[Lines of data]

§

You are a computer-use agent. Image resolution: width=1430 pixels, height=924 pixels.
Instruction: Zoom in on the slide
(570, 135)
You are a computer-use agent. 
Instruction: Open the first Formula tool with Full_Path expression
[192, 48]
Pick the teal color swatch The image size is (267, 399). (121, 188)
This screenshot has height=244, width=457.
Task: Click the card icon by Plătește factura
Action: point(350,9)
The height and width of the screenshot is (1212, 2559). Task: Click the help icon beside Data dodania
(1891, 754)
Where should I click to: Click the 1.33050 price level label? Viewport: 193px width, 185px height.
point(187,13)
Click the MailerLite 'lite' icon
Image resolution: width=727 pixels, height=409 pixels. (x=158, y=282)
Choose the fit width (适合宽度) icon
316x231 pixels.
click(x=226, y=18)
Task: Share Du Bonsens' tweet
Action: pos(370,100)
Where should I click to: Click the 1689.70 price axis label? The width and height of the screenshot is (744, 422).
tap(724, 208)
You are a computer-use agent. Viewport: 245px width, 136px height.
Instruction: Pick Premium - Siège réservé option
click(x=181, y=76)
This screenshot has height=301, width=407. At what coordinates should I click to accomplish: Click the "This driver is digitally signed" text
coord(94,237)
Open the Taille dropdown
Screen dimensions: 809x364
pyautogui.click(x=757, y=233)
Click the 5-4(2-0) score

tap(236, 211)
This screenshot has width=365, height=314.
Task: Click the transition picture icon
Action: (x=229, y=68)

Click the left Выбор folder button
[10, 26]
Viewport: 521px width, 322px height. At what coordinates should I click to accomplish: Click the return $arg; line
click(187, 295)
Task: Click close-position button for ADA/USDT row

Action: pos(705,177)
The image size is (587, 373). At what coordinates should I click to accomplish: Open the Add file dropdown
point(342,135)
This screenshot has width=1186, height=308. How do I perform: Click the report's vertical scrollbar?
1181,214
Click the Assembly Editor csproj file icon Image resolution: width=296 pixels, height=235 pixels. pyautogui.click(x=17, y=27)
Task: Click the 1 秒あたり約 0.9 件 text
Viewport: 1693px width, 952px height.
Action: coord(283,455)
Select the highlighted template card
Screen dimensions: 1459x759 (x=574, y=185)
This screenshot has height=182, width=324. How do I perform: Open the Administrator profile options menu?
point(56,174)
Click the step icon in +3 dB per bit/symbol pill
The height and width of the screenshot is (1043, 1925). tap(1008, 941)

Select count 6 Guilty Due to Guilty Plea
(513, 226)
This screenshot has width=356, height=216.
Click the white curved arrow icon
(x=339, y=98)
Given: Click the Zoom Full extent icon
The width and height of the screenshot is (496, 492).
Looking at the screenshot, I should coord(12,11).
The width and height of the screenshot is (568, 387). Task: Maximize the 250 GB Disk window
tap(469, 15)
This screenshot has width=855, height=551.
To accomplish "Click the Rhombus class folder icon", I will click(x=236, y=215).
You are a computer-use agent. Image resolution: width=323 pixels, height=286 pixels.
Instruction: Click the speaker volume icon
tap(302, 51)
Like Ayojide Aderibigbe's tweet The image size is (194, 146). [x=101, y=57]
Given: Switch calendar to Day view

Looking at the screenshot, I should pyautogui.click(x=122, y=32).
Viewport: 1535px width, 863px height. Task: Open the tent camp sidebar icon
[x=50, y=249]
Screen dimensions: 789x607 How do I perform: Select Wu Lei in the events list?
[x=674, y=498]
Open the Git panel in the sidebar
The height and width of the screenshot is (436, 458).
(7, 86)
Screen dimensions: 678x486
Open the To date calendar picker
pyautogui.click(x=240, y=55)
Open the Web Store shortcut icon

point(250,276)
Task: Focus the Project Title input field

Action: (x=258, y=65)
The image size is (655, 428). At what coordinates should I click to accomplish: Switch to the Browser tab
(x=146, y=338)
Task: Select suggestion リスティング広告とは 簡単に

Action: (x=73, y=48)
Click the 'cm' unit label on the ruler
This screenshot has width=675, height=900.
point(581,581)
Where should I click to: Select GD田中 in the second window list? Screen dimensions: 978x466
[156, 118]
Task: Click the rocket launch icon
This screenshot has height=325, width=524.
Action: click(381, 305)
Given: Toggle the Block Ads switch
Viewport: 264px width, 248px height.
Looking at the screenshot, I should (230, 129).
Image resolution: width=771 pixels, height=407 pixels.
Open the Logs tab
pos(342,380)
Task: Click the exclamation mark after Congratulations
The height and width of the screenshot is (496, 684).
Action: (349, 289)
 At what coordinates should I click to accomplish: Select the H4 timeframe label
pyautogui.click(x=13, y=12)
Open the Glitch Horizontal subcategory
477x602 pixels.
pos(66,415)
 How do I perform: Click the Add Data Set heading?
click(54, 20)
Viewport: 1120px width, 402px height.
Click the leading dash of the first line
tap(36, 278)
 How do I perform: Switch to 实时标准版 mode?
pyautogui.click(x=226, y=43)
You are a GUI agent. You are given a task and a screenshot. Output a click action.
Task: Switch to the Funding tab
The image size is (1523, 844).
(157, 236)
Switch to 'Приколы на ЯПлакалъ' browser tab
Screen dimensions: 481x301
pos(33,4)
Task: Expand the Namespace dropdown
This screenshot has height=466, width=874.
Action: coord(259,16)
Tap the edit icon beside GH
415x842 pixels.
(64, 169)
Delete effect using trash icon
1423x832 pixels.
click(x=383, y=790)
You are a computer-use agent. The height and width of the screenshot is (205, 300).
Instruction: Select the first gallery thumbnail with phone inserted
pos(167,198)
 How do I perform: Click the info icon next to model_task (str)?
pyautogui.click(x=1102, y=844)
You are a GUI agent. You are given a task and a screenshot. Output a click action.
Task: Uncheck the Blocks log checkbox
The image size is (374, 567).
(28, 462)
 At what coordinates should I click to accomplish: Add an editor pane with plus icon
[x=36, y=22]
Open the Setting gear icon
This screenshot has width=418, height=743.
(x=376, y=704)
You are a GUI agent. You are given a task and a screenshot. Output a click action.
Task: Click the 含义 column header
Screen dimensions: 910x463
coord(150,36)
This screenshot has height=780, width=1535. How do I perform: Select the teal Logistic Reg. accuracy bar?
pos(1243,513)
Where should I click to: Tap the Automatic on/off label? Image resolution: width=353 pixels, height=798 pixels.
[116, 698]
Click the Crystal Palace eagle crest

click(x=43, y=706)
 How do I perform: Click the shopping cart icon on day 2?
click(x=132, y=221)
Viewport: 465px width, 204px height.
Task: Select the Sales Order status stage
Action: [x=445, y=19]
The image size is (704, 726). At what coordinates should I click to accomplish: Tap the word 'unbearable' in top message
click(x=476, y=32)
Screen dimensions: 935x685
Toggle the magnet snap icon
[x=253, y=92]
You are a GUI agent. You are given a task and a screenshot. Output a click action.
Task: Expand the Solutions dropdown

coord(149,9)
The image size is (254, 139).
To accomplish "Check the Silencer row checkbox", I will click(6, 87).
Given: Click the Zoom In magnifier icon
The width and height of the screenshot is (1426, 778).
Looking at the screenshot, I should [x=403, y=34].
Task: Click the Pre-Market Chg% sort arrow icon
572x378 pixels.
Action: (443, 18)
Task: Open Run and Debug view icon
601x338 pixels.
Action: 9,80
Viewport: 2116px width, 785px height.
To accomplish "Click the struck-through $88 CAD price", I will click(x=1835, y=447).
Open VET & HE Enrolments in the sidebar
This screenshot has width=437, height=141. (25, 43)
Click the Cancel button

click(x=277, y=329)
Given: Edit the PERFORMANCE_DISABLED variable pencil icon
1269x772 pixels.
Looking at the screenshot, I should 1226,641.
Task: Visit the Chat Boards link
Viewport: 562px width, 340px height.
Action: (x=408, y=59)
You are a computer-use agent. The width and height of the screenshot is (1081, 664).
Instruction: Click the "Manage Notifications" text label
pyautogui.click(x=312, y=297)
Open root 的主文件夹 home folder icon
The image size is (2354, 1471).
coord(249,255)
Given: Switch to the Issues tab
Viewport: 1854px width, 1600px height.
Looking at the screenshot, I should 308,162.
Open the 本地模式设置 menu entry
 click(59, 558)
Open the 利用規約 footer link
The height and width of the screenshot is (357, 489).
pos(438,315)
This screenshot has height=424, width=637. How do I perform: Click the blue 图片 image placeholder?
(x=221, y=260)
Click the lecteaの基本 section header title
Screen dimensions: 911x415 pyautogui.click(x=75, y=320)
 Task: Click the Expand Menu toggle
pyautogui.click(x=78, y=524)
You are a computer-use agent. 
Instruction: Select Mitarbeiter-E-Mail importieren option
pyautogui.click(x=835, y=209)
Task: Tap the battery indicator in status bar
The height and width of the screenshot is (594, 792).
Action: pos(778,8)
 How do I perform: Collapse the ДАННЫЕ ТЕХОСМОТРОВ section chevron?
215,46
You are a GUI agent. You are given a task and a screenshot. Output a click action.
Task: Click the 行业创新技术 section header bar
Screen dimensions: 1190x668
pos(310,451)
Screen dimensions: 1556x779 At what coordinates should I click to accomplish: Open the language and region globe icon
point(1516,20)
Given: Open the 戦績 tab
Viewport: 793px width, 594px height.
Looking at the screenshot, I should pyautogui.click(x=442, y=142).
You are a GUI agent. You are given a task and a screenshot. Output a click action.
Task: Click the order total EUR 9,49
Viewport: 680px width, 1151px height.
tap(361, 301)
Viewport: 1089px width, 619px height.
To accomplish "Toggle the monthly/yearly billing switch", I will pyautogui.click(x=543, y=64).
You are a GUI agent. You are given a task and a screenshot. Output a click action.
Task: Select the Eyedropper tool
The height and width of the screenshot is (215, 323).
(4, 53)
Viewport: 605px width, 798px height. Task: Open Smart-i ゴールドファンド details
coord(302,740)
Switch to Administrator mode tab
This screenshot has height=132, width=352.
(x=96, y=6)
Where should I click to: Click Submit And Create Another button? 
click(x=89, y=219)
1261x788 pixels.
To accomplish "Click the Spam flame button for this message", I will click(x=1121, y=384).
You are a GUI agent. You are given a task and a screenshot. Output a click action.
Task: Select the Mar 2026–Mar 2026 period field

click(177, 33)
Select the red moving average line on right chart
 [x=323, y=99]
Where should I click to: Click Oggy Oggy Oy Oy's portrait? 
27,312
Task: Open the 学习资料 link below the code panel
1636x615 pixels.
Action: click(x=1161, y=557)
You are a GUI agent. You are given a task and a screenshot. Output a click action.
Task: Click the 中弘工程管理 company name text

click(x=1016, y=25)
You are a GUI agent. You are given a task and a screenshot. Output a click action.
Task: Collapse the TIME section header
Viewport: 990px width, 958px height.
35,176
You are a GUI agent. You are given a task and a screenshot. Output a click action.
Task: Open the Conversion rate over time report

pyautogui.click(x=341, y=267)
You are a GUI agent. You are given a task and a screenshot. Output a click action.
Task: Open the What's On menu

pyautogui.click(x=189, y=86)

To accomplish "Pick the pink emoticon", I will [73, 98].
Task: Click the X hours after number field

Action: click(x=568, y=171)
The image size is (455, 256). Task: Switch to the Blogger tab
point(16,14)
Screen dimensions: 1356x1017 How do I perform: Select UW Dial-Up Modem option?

§

● Work to be completed: Repeat everything in the records from the line containing "Given: Open the 戦績 tab" down to the line containing "click(x=89, y=219)", including both of those lines.

● Result:
Given: Open the 戦績 tab
Viewport: 793px width, 594px height.
Looking at the screenshot, I should pyautogui.click(x=442, y=142).
You are a GUI agent. You are given a task and a screenshot. Output a click action.
Task: Click the order total EUR 9,49
Viewport: 680px width, 1151px height.
tap(361, 301)
Viewport: 1089px width, 619px height.
To accomplish "Toggle the monthly/yearly billing switch", I will pyautogui.click(x=543, y=64).
You are a GUI agent. You are given a task and a screenshot. Output a click action.
Task: Select the Eyedropper tool
The height and width of the screenshot is (215, 323).
(4, 53)
Viewport: 605px width, 798px height. Task: Open Smart-i ゴールドファンド details
coord(302,740)
Switch to Administrator mode tab
This screenshot has height=132, width=352.
(x=96, y=6)
Where should I click to: Click Submit And Create Another button? 
click(x=89, y=219)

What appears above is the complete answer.